They’re the orange and purple machines that caused quite a stir when they first hit Canberra’s streets over a year ago, and they could be soon arriving in your neighbourhood.
Following recent positive community feedback, the ACT Government is now exploring how a phased expansion of the e-scooter scheme could take place throughout 2022.
Minister for Transport and City Services Chris Steel said many Canberrans had expressed a desire to see the e-scooters in more town centres, although he did acknowledge there are some community concerns around the safety of the machines and the behaviour of some riders.
He said stricter rules designed to increase compliance and safety will come into force as the scheme expands.
Currently geofenced to only operate in central Canberra and Belconnen, a first phase would seek to connect these two zones before rolling out to Woden and Gungahlin.
Areas such as Tuggeranong, Weston Creek, West Belconnen and the Molonglo Valley will be added later.
It’s hoped planning and geofencing work undertaken by the ACT Government and the two e-scooter operators – Beam and Neuron – will mean all of Canberra’s town centres can be connected through a shared path network so riders will not be obliged to take major arterial roads on their journey.

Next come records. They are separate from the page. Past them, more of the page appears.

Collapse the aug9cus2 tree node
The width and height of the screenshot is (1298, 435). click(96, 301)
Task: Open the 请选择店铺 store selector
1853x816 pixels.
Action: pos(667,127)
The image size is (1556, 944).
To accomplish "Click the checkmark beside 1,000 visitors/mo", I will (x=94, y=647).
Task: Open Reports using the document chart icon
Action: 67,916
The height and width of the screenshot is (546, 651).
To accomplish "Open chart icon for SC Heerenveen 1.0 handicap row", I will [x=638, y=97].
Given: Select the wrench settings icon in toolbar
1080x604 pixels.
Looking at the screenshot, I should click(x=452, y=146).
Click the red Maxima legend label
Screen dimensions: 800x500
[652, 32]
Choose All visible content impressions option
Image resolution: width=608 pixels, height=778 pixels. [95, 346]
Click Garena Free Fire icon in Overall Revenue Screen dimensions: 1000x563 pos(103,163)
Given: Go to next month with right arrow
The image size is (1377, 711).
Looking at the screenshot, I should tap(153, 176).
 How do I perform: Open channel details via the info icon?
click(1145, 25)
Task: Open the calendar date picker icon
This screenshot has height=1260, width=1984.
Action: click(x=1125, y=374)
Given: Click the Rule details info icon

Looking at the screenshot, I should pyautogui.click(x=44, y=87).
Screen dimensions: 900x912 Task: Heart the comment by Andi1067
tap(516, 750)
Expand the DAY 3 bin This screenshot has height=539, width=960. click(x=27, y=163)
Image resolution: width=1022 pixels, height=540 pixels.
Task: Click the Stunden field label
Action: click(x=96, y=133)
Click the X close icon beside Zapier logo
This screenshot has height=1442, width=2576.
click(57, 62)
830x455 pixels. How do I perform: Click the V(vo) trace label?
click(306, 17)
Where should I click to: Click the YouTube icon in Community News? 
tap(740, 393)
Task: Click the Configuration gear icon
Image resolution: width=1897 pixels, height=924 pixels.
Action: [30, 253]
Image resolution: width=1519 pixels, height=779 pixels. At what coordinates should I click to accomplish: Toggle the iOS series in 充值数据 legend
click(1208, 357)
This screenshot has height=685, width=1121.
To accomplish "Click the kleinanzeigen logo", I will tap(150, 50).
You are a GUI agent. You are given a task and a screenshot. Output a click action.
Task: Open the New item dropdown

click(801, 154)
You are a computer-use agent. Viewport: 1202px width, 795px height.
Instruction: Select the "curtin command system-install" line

In response to the independent review undertaken, the government noted that although current e-scooter trips are mostly between one and two kilometres, this could change as the scheme expands and riders choose to use them for longer trips.
Mr Steel also acknowledged that some in the community do have concerns over the safety of the e-scooters and hopes to introduce tighter regulations for e-scooter riders to combat this.
He said the government will implement a three-strikes rule – a key recommendation of the scheme’s review – under which multiple acts of non-compliance like parking incorrectly or not wearing a helmet could lead to a user’s account being cancelled.
Under the model, any repetitious inappropriate conduct or act that poses an immediate or serious risk to the public or property will be referred to ACT Policing.
“The government will be looking at how we can provide safe designated parking areas for e-scooters, improve geo-fenced ‘no-go’ and ‘low speed’ zones to promote safe use, and we intend to legislate to address unsafe practices like drink riding,” Mr Steel added.
Both e-scooter companies – Neuron and Beam – welcomed the news.
A spokesperson for Neuron said the company will “continue to support the ACT Government as it expands the service, and aim to integrate into the wider transport network as best as possible, providing more Canberrans with a safe, efficient and environmentally friendly mode of transport.”
The spokesperson also noted the company’s focus on safety, saying it is their top priority. In May, they introduced third-party liability insurance for their e-scooters and e-bikes.
Beam general manager Australia New Zealand Tom Cooper welcomed the government’s response to the e-scooter review.
“We acknowledge that there is always more we can do, however, in educating Canberrans on safe e-scooter riding,” Mr Cooper said.
“Beam currently employs progressive rider education and warnings to riders in response to community feedback about bad riding or parking, but plans to introduce new technology in the coming months to further support pedestrian and rider safety.”